La réforme de la culture au Maroc, le rêve fou de Mehdi Hadj Khalifa
Fondateur du mouvement Évolution, Mehdi Hadj Khalifa ambitionne de renouveler le logiciel politique de la gestion des affaires culturelles et artistiques au Maroc. Avant de publier à la rentrée un manifeste qui s’annonce d’ores et déjà comme un rendez-vous incontournable du débat démocratique, il répond aux questions du site info.
Propos recueillis par Olivier Rachet
Le site info : Vous souhaitez vous engager pour la défense de la culture au Maroc. Quel constat est tout d’abord le vôtre ?
Mehdi Hadj Khalifa : Je pense que l’univers culturel marocain n’a pas encore connu de mise à jour. La culture c’est d’abord la question de ce que l’on crée : quelles sont les idées, les données culturelles que nous voulons communiquer ; que ce soit dans l’art, le cinéma, la littérature, le théâtre, la musique …
Mon état des lieux est d’abord celui-ci : on n’a pas compris, au Maroc, la dynamique de la consommation. La mondialisation est allée plus vite que nous. Celle-ci a commencé dans les années 70 ; en 95, nous n’avions pas encore été concernés par cette globalisation économique des échanges et la rapidité des flux culturels. Il s’agit donc de mettre à jour notre paradigme culturel.
D’autre part, le Maroc n’a pas compris ce qu’est l’économie de la création. Nous n’avons aucune notion de billetterie, par exemple. Les gens ne sont pas prêts à payer pour aller voir un concert, une pièce de théâtre. Cette économie-là reste à penser. Personne n’en a jamais parlé. Aujourd’hui, les acteurs avec lesquels on parle utilisent le mot d’économie et nous, on parle encore de culture ! Le front qui va libérer la problématique culturelle doit parler le langage de ceux qui la bloquent. C’est la connexion entre le monde économique et social et les acteurs du monde artistique et culturel qui va permettre l’émergence d’une économie de la création.
Troisième constat : la notion d’un art officiel ou national est désormais un concept fini. Aujourd’hui l’univers culturel doit réussir à dialoguer avec les outils qui sont face à lui : les théâtres, les salles d’expositions, les galeries. Il faut une réorganisation du schéma d’évolution culturelle. C’est d’ailleurs pour cela que j’ai appelé mon mouvement Évolution.
Dernier constat et non des moindres, les différents acteurs culturels n’ont pas compris la digitalisation.

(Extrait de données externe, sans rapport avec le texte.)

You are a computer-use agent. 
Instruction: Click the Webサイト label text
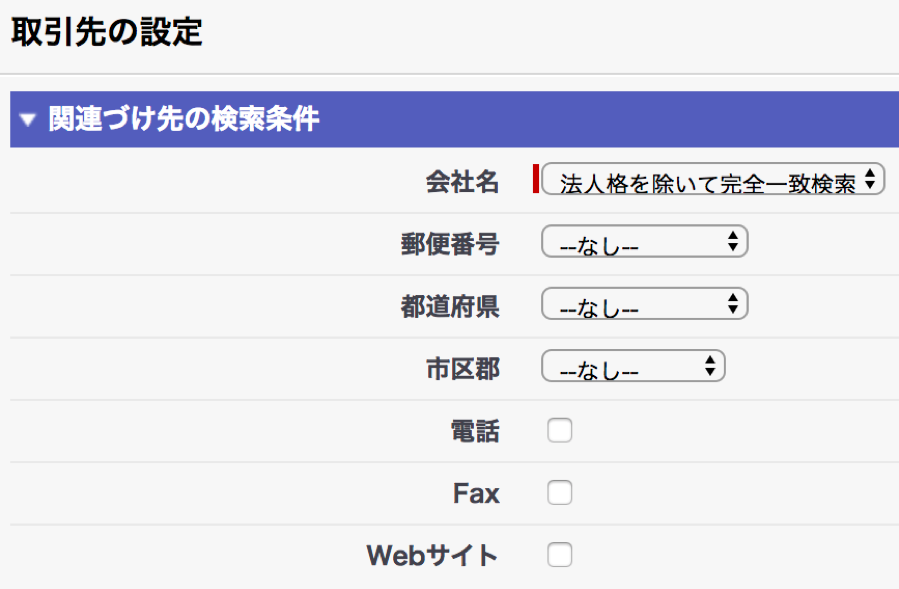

Le public a aussi raté le coche.
Le site info : Quel devrait être, selon vous, le rôle d’un Ministère de la culture ? Quels devraient en être les priorités ?
Mehdi Hadj Khalifa : Je tiens à dire que les acteurs du Ministère de la culture dans les années précédentes ont fait un travail formidable. Mais aujourd’hui, le ministre se doit de remplir un rôle intégral et régalien dans les mécanismes culturels. Pour que cela se fasse, celui-ci doit être un fin stratège ou un acteur conscient de l’ensemble des dynamiques qui préfabriquent la modélisation du système culturel. Il doit pouvoir mettre en œuvre une stratégie réaliste afin d’approcher au mieux les normes du système culturel.
Le rôle du Ministère de la culture dans les dix prochaines années, au Maroc, est d’être l’architecte de l’économie de la création.
Les priorités sont, à mon sens, celles-ci : tout d’abord, il est urgent de procéder à un état des lieux de l’obsolescence culturelle marocaine sans toutefois générer de déconnexion avec son environnement premier, c’est-à-dire le peuple marocain. La deuxième étape concernera la remise en cause du modèle fiscal global appliqué à l’économie de la création : taxations directes et indirectes, incitation fiscale des entreprises, défiscalisation par acquisition d’œuvres et par la commande, partenariat public-privé pour la mise en place de projets moteurs sont quelques-unes des mesures phares auxquelles je pense.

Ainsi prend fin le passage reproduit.